Ankylosing spondylitis is a member of the more broadly defined disease axial spondyloarthritis. Axial spondyloarthritis can be divided into two categories: radiographic axial spondyloarthritis (which is a synonym for ankylosing spondylitis) and non-radiographic axial spondyloarthritis (which include less severe forms and early stages of ankylosing spondylitis).

While AS can be diagnosed through the description of radiological changes in the sacroiliac joints and spine, there are no direct tests (blood or imaging) to unambiguously diagnose early forms of ankylosing spondylitis (non-radiographic axial spondyloarthritis). Diagnosis of non-radiologic axial spondyloarthritis is therefore more difficult and is based on the presence of several typical disease features.

These diagnostic criteria include:
- Inflammatory back pain:
Chronic, inflammatory back pain is defined when at least four out of five of the following parameters are present: (1) Age of onset below 40 years old, (2) insidious onset, (3) improvement with exercise, (4) no improvement with rest, and (5) pain at night (with improvement upon getting up). Pain often subsides as the day progresses with movement being of importance to alleviate the joint stiffness.

■ **Provided information**
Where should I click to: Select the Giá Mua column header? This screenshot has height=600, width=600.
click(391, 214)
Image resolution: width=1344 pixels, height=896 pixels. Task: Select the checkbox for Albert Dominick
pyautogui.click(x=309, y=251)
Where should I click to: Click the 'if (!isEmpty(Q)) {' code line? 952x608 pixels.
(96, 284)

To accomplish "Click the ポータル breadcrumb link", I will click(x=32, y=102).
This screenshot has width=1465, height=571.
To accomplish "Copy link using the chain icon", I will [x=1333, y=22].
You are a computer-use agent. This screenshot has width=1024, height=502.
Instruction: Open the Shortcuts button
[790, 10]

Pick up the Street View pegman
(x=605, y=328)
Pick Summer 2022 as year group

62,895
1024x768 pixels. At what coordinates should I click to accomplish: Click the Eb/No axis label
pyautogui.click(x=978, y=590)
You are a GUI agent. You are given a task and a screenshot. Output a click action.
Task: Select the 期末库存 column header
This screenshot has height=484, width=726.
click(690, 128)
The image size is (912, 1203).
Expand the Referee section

■ **Task requirements**
a) Transcribe the passage on ankylosing spondylitis from "Ankylosing spondylitis is" to "of ankylosing spondylitis).".
b) List the five parameters that the passage on ankylosing spondylitis gives for defining chronic, inflammatory back pain.
Answer from the passage on ankylosing spondylitis alone, not from the rows.

■ **Results of the exercise**
a)
Ankylosing spondylitis is a member of the more broadly defined disease axial spondyloarthritis. Axial spondyloarthritis can be divided into two categories: radiographic axial spondyloarthritis (which is a synonym for ankylosing spondylitis) and non-radiographic axial spondyloarthritis (which include less severe forms and early stages of ankylosing spondylitis).

b)
1. Age of onset below 40 years old
2. Insidious onset
3. Improvement with exercise
4. No improvement with rest
5. Pain at night (with improvement upon getting up)